Word and element location items
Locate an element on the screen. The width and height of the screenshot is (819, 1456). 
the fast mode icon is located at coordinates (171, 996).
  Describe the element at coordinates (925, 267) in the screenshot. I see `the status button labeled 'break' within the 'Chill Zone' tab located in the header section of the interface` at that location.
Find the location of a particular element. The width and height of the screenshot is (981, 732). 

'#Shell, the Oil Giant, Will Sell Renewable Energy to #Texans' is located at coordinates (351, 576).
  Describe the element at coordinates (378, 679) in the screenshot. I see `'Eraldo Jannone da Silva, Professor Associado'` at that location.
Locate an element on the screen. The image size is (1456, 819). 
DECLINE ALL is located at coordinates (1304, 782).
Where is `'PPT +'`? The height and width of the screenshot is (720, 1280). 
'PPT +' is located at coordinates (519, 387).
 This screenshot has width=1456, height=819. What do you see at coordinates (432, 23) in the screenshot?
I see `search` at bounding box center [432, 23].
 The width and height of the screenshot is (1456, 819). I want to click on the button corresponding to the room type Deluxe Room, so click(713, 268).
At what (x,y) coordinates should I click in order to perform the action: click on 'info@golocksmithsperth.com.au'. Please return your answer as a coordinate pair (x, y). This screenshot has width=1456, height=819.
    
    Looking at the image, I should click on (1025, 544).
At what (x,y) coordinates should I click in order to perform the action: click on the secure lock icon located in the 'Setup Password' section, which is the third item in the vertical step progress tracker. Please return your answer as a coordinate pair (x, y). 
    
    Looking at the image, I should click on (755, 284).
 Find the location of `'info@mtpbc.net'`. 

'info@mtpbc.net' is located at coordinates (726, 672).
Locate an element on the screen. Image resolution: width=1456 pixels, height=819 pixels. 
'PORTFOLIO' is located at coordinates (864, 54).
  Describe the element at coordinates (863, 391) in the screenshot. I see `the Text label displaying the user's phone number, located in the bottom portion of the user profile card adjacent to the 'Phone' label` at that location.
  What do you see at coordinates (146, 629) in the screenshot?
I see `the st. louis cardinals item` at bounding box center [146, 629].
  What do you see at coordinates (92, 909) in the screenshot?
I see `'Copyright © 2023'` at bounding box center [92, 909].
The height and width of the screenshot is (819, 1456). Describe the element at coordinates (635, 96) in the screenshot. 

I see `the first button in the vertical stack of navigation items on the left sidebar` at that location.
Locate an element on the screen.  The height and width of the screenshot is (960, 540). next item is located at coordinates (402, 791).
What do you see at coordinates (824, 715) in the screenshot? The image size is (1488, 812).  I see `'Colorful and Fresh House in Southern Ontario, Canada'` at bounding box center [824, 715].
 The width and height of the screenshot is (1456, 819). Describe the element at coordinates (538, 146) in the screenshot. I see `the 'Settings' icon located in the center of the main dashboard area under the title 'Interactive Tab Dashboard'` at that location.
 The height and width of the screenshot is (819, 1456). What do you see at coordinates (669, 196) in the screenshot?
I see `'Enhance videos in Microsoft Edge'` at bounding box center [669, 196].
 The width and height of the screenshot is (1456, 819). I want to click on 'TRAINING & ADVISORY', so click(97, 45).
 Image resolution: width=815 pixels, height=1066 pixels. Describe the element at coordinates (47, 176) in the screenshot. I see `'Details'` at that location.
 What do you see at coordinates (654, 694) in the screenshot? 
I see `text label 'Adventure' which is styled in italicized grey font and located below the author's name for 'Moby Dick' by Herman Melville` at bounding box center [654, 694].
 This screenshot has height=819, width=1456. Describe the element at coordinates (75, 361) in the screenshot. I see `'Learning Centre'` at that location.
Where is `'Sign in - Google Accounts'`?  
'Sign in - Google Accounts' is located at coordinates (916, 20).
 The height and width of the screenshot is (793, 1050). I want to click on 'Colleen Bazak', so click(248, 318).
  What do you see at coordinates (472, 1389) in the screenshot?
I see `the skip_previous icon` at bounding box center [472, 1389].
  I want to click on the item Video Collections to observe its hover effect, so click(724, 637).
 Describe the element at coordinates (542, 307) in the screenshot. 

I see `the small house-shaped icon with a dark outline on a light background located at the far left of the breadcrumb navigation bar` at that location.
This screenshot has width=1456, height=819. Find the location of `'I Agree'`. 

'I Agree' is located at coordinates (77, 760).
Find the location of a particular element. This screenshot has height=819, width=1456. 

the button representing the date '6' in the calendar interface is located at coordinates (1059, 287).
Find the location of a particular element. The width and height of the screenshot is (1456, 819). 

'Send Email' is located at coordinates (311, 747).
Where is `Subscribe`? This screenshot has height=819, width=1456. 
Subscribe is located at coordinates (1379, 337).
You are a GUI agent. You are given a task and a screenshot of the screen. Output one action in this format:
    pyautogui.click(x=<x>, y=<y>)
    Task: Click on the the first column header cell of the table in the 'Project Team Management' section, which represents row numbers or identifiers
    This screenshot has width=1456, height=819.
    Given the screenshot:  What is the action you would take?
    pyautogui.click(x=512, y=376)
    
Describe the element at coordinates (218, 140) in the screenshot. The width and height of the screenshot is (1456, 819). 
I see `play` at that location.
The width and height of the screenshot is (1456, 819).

■ **THE REQUEST**
Convert the lines of these items into a JSON list of strings, one string per line, leaving out blank lines.

■ **TASK RESULT**
[
  "Locate an element on the screen. The width and height of the screenshot is (819, 1456). ",
  "the fast mode icon is located at coordinates (171, 996).",
  "  Describe the element at coordinates (925, 267) in the screenshot. I see `the status button labeled 'break' within the 'Chill Zone' tab located in the header section of the interface` at that location.",
  "Find the location of a particular element. The width and height of the screenshot is (981, 732). ",
  "'#Shell, the Oil Giant, Will Sell Renewable Energy to #Texans' is located at coordinates (351, 576).",
  "  Describe the element at coordinates (378, 679) in the screenshot. I see `'Eraldo Jannone da Silva, Professor Associado'` at that location.",
  "Locate an element on the screen. The image size is (1456, 819). ",
  "DECLINE ALL is located at coordinates (1304, 782).",
  "Where is `'PPT +'`? The height and width of the screenshot is (720, 1280). ",
  "'PPT +' is located at coordinates (519, 387).",
  " This screenshot has width=1456, height=819. What do you see at coordinates (432, 23) in the screenshot?",
  "I see `search` at bounding box center [432, 23].",
  " The width and height of the screenshot is (1456, 819). I want to click on the button corresponding to the room type Deluxe Room, so click(713, 268).",
  "At what (x,y) coordinates should I click in order to perform the action: click on 'info@golocksmithsperth.com.au'. Please return your answer as a coordinate pair (x, y). This screenshot has width=1456, height=819.",
  "    Looking at the image, I should click on (1025, 544).",
  "At what (x,y) coordinates should I click in order to perform the action: click on the secure lock icon located in the 'Setup Password' section, which is the third item in the vertical step progress tracker. Please return your answer as a coordinate pair (x, y). ",
  "    Looking at the image, I should click on (755, 284).",
  " Find the location of `'info@mtpbc.net'`. ",
  "'info@mtpbc.net' is located at coordinates (726, 672).",
  "Locate an element on the screen. Image resolution: width=1456 pixels, height=819 pixels. ",
  "'PORTFOLIO' is located at coordinates (864, 54).",
  "  Describe the element at coordinates (863, 391) in the screenshot. I see `the Text label displaying the user's phone number, located in the bottom portion of the user profile card adjacent to the 'Phone' label` at that location.",
  "  What do you see at coordinates (146, 629) in the screenshot?",
  "I see `the st. louis cardinals item` at bounding box center [146, 629].",
  "  What do you see at coordinates (92, 909) in the screenshot?",
  "I see `'Copyright © 2023'` at bounding box center [92, 909].",
  "The height and width of the screenshot is (819, 1456). Describe the element at coordinates (635, 96) in the screenshot. ",
  "I see `the first button in the vertical stack of navigation items on the left sidebar` at that location.",
  "Locate an element on the screen.  The height and width of the screenshot is (960, 540). next item is located at coordinates (402, 791).",
  "What do you see at coordinates (824, 715) in the screenshot? The image size is (1488, 812).  I see `'Colorful and Fresh House in Southern Ontario, Canada'` at bounding box center [824, 715].",
  " The width and height of the screenshot is (1456, 819). Describe the element at coordinates (538, 146) in the screenshot. I see `the 'Settings' icon located in the center of the main dashboard area under the title 'Interactive Tab Dashboard'` at that location.",
  " The height and width of the screenshot is (819, 1456). What do you see at coordinates (669, 196) in the screenshot?",
  "I see `'Enhance videos in Microsoft Edge'` at bounding box center [669, 196].",
  " The width and height of the screenshot is (1456, 819). I want to click on 'TRAINING & ADVISORY', so click(97, 45).",
  " Image resolution: width=815 pixels, height=1066 pixels. Describe the element at coordinates (47, 176) in the screenshot. I see `'Details'` at that location.",
  " What do you see at coordinates (654, 694) in the screenshot? ",
  "I see `text label 'Adventure' which is styled in italicized grey font and located below the author's name for 'Moby Dick' by Herman Melville` at bounding box center [654, 694].",
  " This screenshot has height=819, width=1456. Describe the element at coordinates (75, 361) in the screenshot. I see `'Learning Centre'` at that location.",
  "Where is `'Sign in - Google Accounts'`?  ",
  "'Sign in - Google Accounts' is located at coordinates (916, 20).",
  " The height and width of the screenshot is (793, 1050). I want to click on 'Colleen Bazak', so click(248, 318).",
  "  What do you see at coordinates (472, 1389) in the screenshot?",
  "I see `the skip_previous icon` at bounding box center [472, 1389].",
  "  I want to click on the item Video Collections to observe its hover effect, so click(724, 637).",
  " Describe the element at coordinates (542, 307) in the screenshot. ",
  "I see `the small house-shaped icon with a dark outline on a light background located at the far left of the breadcrumb navigation bar` at that location.",
  "This screenshot has width=1456, height=819. Find the location of `'I Agree'`. ",
  "'I Agree' is located at coordinates (77, 760).",
  "Find the location of a particular element. This screenshot has height=819, width=1456. ",
  "the button representing the date '6' in the calendar interface is located at coordinates (1059, 287).",
  "Find the location of a particular element. The width and height of the screenshot is (1456, 819). ",
  "'Send Email' is located at coordinates (311, 747).",
  "Where is `Subscribe`? This screenshot has height=819, width=1456. ",
  "Subscribe is located at coordinates (1379, 337).",
  "You are a GUI agent. You are given a task and a screenshot of the screen. Output one action in this format:",
  "    pyautogui.click(x=<x>, y=<y>)",
  "    Task: Click on the the first column header cell of the table in the 'Project Team Management' section, which represents row numbers or identifiers",
  "    This screenshot has width=1456, height=819.",
  "    Given the screenshot:  What is the action you would take?",
  "    pyautogui.click(x=512, y=376)",
  "Describe the element at coordinates (218, 140) in the screenshot. The width and height of the screenshot is (1456, 819). ",
  "I see `play` at that location.",
  "The width and height of the screenshot is (1456, 819)."
]